On The March: Introduction

For the 160th Anniversary of the American Civil War, Emerging Civil War has been creating series around historical themes that loosely tie into the anniversary happenings. This spring we are excited to kick off a new series called “On The March.” Joining On The Eve of War, Recruiting The Regiment, and First Experiences Under Fire, this new series will explore the experiences of soldiers, officers, regiments, and armies as they marched to battle or in campaigns. As usual, the blog posts will cover any year of the war, but we’ll have a few featured posts connected to the spring campaigns or battles of 1862.

In Hardtack and Coffee, John D. Billings gave a colorful description of soldiers preparing for a march and we’ll use it to set the stage for upcoming posts:

When it was officially announced to the men on line at night that marching orders were received, and that at such an hour next morning tents would be struck and the men in place, equipped, and provided…those men who had not already decided the question retired to their huts and took an account of stock in order to decide what to take and what to leave. As a soldier would lay out two articles on the bunk, of equally tender associations, one could seemed to hear him murmur…as he endeavored to choose between them, knowing too well that both could not be taken. The “survival of the fittest” was the question, which received deeper and tenderer consideration here in one evening than Darwin has ever given it in the same time. Then, there was the overcoat and the woollen blanket which should be left? Perhaps he finally decided to try taking both along for a while. He will leave the dress-coat and wear the blouse. He has two changes of flannels. He will throw away those he has on, don a clean set and take a change with him. These flannels, by the way, if they were what he drew from the government stores, were often as rough to the skin as coarse sand-paper, which they somewhat resembled in color.

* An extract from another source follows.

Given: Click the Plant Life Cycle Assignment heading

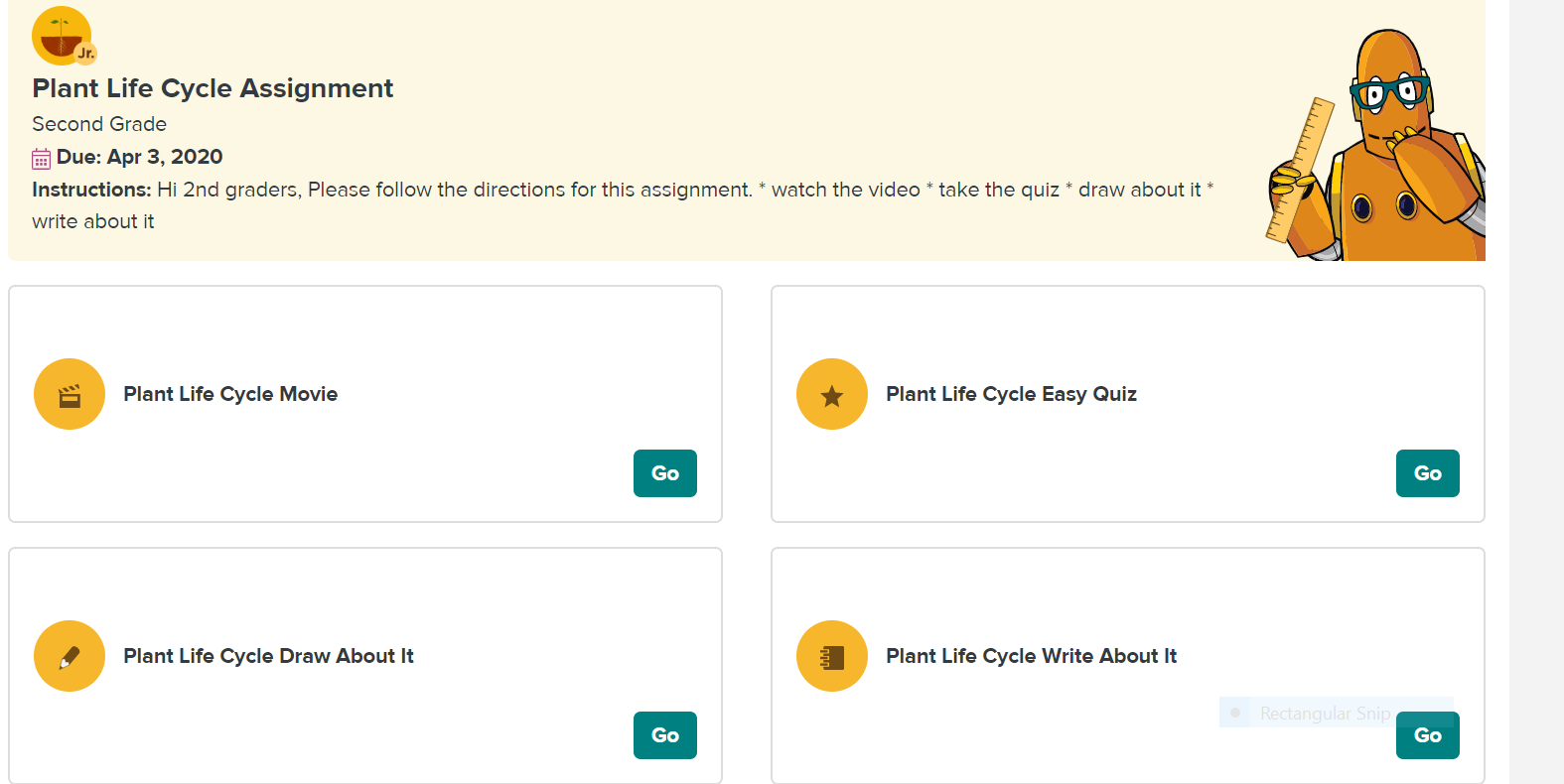Looking at the screenshot, I should (x=213, y=88).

From the head of his bunk he takes a collection of old letters which have accumulated during the winter. These he looks over one by one and commits to the flames with a sigh. Many of them are letters from home; some are from acquaintances. Possibly he read the Waverly Magazine, and may have carried on a correspondence with one or more of the many young women who advertised in it for a “soldier correspondent, who must not be over twenty,” with all the virtues namable. There was no man in my company – from old Graylocks, of nearly sixty, down to the callow “chicken” of seventeen – but what felt qualified to fill such a bill, “just for the fun of it, you know.”….

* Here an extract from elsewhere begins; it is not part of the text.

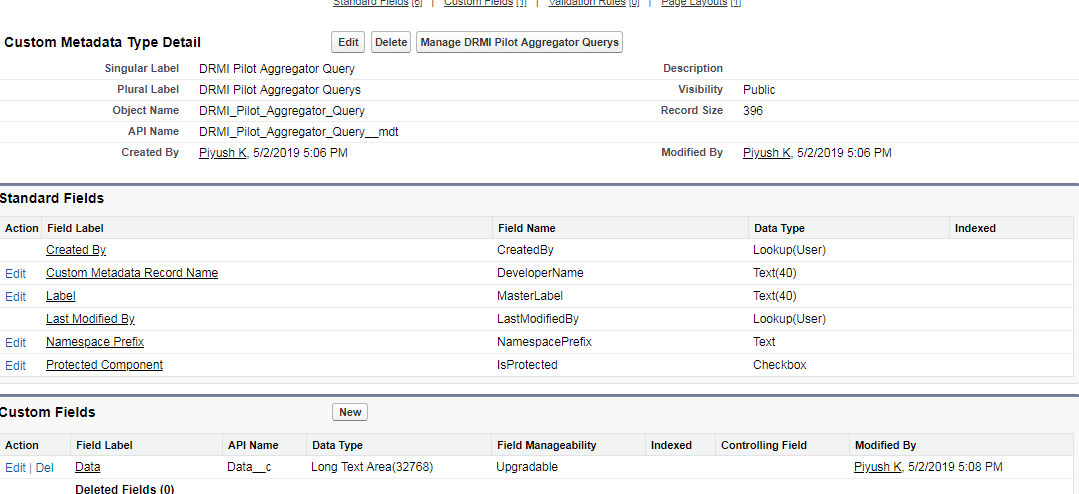The width and height of the screenshot is (1079, 494).
Task: Click Del for the Data custom field
Action: pyautogui.click(x=45, y=467)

An occasional letter from such a quarter would provoke a smile as the soldier glanced at its source and contents before committing it to the yawn of his army fireplace. This rather unpleasant task completed, he continues his researches and work of destruction. He tucks his little collection of photographs, which perhaps he has encased in rubber or leather inside a pocket, and disposes  other small keepsakes about his person. If he intends to take his effects in a knapsack, he will at the start have put by more to carry than if he simply takes his blankets (rubber and woollen) rolled and slung over his shoulder. Late in the war this latter was the most common plan, as the same weight could be borne with less fatigue in that manner than in a knapsack, slung on the back.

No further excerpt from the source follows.